論点:アベルの自社株買いシグナルは、実際の買い戻しの前に何か意味を持つか?

強気派の見方:新CEOがまさに最初の書簡で自社株買いの枠組みを再構築することを選んだのは、意図的な意思表示であり — 株価が簿価約1.44倍にある以上、彼が記述する条件はおそらくすでに満たされている。

弱気派の見方:口先は安い。バークシャーは株価のバリュエーションが低下する中、丸1年何も買い戻さなかった。実際の買い戻しが計上されるまで、枠組みは単なる言葉だ。

当社の見解:言葉は行動ではないという弱気派の指摘は正しい — だからこそ当社はこれを既成事実ではなく、検証すべきカタリストと位置付ける。だが、シグナルが意味を持つという強気派も正しい:バリュエーションが低下したマルチプルで、デビュー書簡において枠組みを再開したことは、買い戻しが再開するというこれまでで最も強い示唆である。当社はそれに備えてポジションを取り、確認のために第1四半期を注視する。

論点:12ポイントの相対的バリュエーション低下は買いの好機か?

強気派の見方:要塞のようなバランスシートと最高水準の事業群が、範囲の狭いAI主導の相場を12ポイント下回り、バリュエーションレンジの下限にあり、ディフェンシブな特性と再開しつつある資本配分のストーリーを伴う — これは次のボラティリティの局面に向けた、典型的な平均回帰の構図だ。
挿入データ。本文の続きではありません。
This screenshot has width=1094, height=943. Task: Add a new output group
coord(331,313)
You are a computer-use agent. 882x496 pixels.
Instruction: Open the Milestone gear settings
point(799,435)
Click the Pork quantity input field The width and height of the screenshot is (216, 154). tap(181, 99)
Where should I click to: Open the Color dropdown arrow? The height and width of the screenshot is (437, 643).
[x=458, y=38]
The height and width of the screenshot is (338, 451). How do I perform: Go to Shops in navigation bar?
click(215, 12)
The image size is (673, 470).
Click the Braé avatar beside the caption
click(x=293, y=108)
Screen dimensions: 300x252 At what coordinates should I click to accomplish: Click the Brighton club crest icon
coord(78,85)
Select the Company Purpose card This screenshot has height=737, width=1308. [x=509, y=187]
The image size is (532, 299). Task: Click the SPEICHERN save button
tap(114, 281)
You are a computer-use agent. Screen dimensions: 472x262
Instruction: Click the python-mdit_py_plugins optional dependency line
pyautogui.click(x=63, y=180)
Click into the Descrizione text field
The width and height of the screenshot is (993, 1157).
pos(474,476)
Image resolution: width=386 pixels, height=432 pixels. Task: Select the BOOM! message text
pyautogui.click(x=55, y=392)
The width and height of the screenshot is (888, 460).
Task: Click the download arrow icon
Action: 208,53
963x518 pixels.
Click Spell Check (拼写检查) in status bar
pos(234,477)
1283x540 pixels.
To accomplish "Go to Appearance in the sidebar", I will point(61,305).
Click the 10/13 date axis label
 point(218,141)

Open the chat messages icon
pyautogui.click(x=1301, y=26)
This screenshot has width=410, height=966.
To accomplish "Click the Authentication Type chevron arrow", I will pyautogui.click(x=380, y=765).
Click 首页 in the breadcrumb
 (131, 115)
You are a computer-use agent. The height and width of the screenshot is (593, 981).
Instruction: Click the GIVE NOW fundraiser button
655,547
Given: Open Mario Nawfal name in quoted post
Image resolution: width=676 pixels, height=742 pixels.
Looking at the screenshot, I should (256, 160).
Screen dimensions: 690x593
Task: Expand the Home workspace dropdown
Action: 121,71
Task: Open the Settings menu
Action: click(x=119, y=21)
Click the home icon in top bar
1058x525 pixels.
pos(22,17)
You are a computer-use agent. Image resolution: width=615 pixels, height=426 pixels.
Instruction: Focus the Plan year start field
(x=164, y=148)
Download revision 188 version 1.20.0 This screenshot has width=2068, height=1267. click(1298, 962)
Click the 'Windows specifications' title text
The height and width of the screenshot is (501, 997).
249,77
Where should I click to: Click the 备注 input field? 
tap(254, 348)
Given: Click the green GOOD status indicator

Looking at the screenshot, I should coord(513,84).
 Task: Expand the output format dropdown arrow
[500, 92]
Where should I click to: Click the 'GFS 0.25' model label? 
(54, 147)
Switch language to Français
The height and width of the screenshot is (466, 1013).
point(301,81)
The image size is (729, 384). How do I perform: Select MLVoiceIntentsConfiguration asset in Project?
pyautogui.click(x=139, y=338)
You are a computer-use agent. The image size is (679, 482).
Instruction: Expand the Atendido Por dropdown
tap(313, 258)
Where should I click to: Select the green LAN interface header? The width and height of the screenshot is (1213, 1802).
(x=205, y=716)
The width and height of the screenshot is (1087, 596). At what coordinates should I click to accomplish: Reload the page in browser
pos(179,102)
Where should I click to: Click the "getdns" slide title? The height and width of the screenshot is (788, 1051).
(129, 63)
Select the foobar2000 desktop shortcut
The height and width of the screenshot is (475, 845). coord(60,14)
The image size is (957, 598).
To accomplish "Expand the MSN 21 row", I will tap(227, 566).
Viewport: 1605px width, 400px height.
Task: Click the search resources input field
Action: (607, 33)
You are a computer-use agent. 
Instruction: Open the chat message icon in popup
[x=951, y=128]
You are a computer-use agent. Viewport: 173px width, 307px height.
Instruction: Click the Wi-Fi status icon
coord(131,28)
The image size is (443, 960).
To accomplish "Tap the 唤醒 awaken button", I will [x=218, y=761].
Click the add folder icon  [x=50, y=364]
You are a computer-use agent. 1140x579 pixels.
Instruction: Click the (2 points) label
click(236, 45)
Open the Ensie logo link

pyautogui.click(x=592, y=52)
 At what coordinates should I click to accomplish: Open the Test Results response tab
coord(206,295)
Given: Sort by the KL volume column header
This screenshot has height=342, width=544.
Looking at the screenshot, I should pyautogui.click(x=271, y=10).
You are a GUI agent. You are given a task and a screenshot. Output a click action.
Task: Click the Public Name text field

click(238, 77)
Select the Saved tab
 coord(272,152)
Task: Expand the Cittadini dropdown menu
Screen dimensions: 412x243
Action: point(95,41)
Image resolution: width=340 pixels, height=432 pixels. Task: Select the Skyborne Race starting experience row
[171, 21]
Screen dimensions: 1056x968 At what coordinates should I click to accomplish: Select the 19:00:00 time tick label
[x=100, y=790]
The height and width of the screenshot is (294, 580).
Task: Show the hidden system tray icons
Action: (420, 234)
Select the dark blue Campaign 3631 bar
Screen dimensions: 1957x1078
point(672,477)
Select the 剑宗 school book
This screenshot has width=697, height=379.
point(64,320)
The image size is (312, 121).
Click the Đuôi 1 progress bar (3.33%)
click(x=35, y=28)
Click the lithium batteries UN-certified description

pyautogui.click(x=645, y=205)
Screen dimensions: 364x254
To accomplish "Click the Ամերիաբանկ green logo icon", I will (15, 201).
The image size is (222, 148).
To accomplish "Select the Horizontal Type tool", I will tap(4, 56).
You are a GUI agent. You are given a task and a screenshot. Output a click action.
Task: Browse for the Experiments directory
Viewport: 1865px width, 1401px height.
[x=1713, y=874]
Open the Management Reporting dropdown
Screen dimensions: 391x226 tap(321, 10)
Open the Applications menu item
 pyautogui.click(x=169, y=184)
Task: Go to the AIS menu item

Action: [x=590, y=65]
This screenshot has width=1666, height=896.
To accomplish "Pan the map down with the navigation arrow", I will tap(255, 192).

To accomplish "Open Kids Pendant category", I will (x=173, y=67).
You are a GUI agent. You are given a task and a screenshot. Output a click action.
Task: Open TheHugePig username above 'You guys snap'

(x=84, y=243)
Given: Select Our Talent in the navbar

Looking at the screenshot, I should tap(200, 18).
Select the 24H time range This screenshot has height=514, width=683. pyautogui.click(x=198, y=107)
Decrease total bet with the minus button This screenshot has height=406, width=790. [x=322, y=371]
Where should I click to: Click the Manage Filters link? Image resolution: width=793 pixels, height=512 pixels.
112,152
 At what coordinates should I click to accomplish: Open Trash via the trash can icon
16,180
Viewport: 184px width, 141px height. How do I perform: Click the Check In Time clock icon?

弱気派の見方:その遅れは構造的に正当化される — AIエクスポージャーがなく、会社の4分の1が現金で、リーダーシップの移行がある。モメンタム相場では、割安はいつまでも割安のままでいられる。

当社の見解:当社はいまや強気派の側に立つ — それが前四半期からの変化だ。ディスカウントは十分に広く、カタリストは目に見え、ディフェンシブ性は、相場が狭く高く評価されているからこそ価値がある。非対称性は買い手に有利に傾いた。

投資テーゼ・スコアカード

テーゼ項目ステータス補足
強気:中核の営業エンジンはサイクルを通じて複利成長する確認通期でBNSF +8.8%、BHE +6.7%、製造・サービス・小売 +4.4%
強気:資本配分が再始動している改善中OxyChemが1月2日に完了。アベルが自社株買いの枠組みを再開
強気:相対的なバリュエーション低下が安全マージンを生む確認簿価約1.44倍、2025年はS&Pに12ポイント遅れ — 観測期間で最も割安
弱気:保険/為替の循環性が収益を押し下げた確認、ただし反転可能引受の正常化+約$1.8Bの為替の振れ。構造的ではない
弱気:金利低下とともに現金のドラッグが増大確認投資収益 −8.5%。現金の山を投下する論拠

総括:テーゼは強化された。フランチャイズは循環的に軟調な1年を通じて耐久性を証明し、資本配分の目詰まりが解け始め、株価は当社カバレッジ期間で最も割安な水準まで低下した — 「中立」を「アウトパフォーム」に変える組み合わせである。

アクション:「中立」から「アウトパフォーム」へ格上げ。循環的な弱さと相対的なバリュエーション低下を買い、再開された自社株買いの枠組みとOxyChemの資本投下をカタリストとする。12ヶ月のリスク/リワードはいまや同銘柄に有利だ。

独立性に関する開示 本稿公開日時点において、著者はBRK-Bにいかなるポジションも保有しておらず、今後72時間以内にBRK-Bのポジションを構築する計画もない。Aardvark Labs Capital Researchは、カバレッジ対象の証券を売買しないという全社方針を堅持している。本リサーチに関して、バークシャー・ハサウェイ(Berkshire Hathaway Inc.)またはその関連当事者から報酬は一切受領していない。